Rezdiffra (Resmetirom) Cost in Nebraska 2026

How Much Does Rezdiffra (Resmetirom) Cost in Nebraska in 2026?
At a glance
- List price / $3,500 per month (oral tablet, once daily)
- Nebraska Medicaid / Not covered as of 2026
- Commercial insurance / Variable; prior authorization typically required
- Madrigal savings card / Eligible commercially insured patients may pay $0
- Compounded resmetirom / Available via licensed 503A pharmacies in Nebraska
- Telehealth prescribing / Permitted in Nebraska
- FDA approval / March 2024 for MASH with moderate-to-advanced fibrosis (F2-F3)
- Key trial / MAESTRO-NASH showed fibrosis improvement in 26% of patients at 52 weeks
Nebraska Retail Pricing for Rezdiffra
The average cash-pay price for Rezdiffra at Nebraska retail pharmacies sits at $3,500 per month in 2026. This matches Madrigal Pharmaceuticals' national list price and applies whether a patient fills at a chain pharmacy in Omaha, a community pharmacy in Lincoln, or a specialty pharmacy serving rural counties.
Resmetirom is dispensed as an oral tablet taken once daily. The FDA approved Rezdiffra in March 2024 specifically for adults with metabolic dysfunction-associated steatohepatitis (MASH) and moderate-to-advanced liver fibrosis, staged F2 or F3 1. Unlike injectable therapies, the oral dosing keeps administration costs limited to the drug itself, but the $42,000 annual price tag places it among the more expensive chronic liver disease treatments available. Nebraska patients paying cash should request pricing from multiple pharmacies, as specialty pharmacy networks occasionally negotiate slightly lower rates than independent retailers. The price has remained stable since launch, with no announced reductions through mid-2026.
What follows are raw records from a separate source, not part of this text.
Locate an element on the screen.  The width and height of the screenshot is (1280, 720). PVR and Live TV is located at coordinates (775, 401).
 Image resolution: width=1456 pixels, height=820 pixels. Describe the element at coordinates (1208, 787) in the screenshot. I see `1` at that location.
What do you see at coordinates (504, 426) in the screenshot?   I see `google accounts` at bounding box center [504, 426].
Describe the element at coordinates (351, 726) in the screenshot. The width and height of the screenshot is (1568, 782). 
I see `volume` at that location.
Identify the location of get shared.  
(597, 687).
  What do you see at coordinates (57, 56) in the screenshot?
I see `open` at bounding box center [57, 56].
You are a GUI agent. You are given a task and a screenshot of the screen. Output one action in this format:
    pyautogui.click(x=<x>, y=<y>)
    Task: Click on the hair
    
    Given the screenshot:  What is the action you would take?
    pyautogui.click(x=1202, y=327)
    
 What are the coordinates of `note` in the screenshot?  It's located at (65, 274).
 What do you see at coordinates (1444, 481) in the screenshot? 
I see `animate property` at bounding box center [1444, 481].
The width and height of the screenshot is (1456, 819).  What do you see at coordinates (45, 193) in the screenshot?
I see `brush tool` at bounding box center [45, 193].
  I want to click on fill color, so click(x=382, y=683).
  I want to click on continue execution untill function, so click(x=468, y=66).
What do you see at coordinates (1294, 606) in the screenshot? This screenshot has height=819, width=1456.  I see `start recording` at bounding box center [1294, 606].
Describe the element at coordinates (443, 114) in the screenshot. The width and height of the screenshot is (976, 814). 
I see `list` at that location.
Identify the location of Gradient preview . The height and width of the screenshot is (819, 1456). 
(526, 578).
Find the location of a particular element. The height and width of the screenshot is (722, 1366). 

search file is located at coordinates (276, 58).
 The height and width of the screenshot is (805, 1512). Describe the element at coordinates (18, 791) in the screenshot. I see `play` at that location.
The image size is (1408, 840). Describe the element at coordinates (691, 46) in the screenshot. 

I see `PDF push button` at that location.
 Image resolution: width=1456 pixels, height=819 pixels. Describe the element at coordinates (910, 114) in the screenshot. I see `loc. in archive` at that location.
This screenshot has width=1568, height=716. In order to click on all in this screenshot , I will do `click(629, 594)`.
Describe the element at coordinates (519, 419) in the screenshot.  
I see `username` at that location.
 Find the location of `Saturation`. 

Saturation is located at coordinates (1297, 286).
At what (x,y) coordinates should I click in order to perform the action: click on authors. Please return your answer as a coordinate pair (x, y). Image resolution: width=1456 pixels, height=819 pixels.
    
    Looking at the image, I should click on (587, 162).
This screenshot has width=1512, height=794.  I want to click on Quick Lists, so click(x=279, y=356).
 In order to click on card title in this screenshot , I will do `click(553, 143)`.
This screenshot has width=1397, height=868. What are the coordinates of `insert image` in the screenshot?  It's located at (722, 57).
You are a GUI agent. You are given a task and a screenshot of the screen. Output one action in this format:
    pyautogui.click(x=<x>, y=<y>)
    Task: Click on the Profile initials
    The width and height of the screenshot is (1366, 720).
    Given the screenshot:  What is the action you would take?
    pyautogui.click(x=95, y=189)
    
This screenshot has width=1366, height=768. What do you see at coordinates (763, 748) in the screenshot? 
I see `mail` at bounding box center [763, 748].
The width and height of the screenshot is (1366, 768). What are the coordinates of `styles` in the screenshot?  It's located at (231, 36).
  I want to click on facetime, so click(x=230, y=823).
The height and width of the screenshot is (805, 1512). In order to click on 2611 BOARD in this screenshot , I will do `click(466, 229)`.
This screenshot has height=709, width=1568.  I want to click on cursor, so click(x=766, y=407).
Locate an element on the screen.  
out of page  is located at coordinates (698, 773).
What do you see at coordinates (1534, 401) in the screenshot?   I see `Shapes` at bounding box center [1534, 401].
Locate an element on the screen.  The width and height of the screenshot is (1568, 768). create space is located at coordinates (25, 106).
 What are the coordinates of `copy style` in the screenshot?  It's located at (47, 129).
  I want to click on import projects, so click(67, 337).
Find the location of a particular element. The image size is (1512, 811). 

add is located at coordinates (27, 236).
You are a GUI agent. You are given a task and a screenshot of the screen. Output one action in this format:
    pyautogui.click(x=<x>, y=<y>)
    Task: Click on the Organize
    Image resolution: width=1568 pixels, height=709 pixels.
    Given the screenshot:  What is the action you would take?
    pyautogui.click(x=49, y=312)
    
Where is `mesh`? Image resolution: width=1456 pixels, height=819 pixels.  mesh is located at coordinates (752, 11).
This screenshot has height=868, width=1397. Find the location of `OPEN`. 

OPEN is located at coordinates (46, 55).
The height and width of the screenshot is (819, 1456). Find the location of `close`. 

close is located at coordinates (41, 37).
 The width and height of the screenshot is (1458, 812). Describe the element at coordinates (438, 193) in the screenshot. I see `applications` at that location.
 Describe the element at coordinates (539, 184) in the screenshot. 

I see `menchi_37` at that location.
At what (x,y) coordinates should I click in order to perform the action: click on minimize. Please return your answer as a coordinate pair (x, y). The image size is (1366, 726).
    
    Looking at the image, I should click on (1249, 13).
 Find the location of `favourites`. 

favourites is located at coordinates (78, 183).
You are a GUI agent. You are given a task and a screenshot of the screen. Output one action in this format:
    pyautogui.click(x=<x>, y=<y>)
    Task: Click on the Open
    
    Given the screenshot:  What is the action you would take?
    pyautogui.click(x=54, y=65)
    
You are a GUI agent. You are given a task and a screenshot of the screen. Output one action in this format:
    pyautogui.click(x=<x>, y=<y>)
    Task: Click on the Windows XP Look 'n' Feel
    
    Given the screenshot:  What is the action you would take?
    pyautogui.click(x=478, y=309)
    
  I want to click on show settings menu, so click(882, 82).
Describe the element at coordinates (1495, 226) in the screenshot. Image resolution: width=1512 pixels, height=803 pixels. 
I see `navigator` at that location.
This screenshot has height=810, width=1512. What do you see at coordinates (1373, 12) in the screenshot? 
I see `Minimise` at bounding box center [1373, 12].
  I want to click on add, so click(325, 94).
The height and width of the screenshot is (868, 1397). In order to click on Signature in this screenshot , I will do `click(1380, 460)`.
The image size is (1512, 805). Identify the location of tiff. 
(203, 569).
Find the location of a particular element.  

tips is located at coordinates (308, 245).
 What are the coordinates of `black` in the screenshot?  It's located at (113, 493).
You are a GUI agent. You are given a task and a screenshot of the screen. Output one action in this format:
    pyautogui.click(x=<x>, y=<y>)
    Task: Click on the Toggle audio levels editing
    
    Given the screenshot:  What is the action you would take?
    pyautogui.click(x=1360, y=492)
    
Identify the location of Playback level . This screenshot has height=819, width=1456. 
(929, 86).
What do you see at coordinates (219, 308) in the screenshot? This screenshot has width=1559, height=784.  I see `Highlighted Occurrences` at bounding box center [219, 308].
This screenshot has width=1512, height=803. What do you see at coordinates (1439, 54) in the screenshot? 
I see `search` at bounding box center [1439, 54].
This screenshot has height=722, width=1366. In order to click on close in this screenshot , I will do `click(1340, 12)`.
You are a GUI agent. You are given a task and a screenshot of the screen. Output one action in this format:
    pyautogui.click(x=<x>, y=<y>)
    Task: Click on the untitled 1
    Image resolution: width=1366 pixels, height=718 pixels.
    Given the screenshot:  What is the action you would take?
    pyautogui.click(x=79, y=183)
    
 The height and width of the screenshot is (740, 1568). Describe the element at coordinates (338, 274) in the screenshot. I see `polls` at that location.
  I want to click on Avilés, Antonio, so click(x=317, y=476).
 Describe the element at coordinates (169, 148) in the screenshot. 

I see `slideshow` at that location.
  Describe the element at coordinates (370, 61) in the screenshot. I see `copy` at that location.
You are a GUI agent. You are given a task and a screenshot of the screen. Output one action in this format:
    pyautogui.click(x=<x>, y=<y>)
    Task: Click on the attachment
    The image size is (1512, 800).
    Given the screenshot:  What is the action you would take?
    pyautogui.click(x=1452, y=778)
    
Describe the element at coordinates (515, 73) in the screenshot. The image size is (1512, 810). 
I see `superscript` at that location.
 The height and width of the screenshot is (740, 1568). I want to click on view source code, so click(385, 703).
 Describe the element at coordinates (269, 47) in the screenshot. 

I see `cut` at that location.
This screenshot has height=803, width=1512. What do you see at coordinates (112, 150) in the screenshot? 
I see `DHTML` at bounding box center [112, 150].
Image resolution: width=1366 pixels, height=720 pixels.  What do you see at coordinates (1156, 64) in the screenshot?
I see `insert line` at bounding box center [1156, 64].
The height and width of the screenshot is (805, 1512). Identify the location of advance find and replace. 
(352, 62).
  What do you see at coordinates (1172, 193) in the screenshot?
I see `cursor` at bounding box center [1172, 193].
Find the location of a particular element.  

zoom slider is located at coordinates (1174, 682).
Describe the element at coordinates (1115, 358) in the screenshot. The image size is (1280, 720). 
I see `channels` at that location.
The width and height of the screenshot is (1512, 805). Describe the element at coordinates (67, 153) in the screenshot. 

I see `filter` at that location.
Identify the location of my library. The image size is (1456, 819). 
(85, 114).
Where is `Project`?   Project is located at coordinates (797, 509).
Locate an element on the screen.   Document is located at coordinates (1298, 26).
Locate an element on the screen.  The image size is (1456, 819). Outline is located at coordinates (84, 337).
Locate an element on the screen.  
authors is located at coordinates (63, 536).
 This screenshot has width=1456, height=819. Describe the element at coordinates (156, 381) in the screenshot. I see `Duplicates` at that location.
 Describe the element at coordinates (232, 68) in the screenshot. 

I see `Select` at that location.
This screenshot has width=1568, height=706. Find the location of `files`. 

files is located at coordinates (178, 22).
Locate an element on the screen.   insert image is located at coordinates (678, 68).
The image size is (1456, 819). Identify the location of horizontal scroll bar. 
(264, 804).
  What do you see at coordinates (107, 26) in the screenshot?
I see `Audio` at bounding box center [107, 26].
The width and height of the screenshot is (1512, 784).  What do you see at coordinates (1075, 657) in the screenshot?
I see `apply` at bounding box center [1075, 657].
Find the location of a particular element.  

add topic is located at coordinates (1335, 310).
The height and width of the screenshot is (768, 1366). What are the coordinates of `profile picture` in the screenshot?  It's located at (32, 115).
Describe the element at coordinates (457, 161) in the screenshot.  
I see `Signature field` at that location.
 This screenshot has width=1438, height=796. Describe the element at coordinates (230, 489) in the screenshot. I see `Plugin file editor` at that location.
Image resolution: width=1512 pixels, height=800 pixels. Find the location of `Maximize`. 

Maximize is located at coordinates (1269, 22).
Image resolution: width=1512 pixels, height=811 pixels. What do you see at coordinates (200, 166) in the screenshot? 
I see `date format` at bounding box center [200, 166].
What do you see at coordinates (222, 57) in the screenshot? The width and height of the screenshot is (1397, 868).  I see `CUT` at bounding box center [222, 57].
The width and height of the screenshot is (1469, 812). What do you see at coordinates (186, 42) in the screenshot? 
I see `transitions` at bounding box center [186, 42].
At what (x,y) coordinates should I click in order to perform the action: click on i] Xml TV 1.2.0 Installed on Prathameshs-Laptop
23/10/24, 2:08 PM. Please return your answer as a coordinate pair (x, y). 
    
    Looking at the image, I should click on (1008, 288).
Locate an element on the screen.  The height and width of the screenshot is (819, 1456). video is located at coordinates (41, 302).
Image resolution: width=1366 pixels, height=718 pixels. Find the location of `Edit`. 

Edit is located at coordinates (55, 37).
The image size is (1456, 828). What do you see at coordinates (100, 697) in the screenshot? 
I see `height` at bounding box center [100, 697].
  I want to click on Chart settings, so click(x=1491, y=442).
Nebraska Medicaid Does Not Cover Rezdiffra
Nebraska's Medicaid program has not added Rezdiffra to its preferred drug list. Patients enrolled in Nebraska Medicaid, including those in Heritage Health managed care plans, cannot access resmetirom through their state benefit as of May 2026.
This exclusion affects a significant population. Nebraska had approximately 380,000 Medicaid enrollees in 2025, and MASH prevalence in the general population runs between 3% and 6% according to estimates from the American Association for the Study of Liver Diseases 2. The state's Medicaid Drug Utilization Review Board reviews new specialty medications periodically, but no public hearing on resmetirom has been scheduled. Patients on Medicaid who need treatment for progressive MASH fibrosis should discuss alternative approaches with their hepatologist, including vitamin E (for non-diabetic patients), pioglitazone, or GLP-1 receptor agonists that carry some evidence for liver fat reduction. The Madrigal savings card does not apply to government-funded insurance, so Medicaid patients cannot use it as a workaround 3.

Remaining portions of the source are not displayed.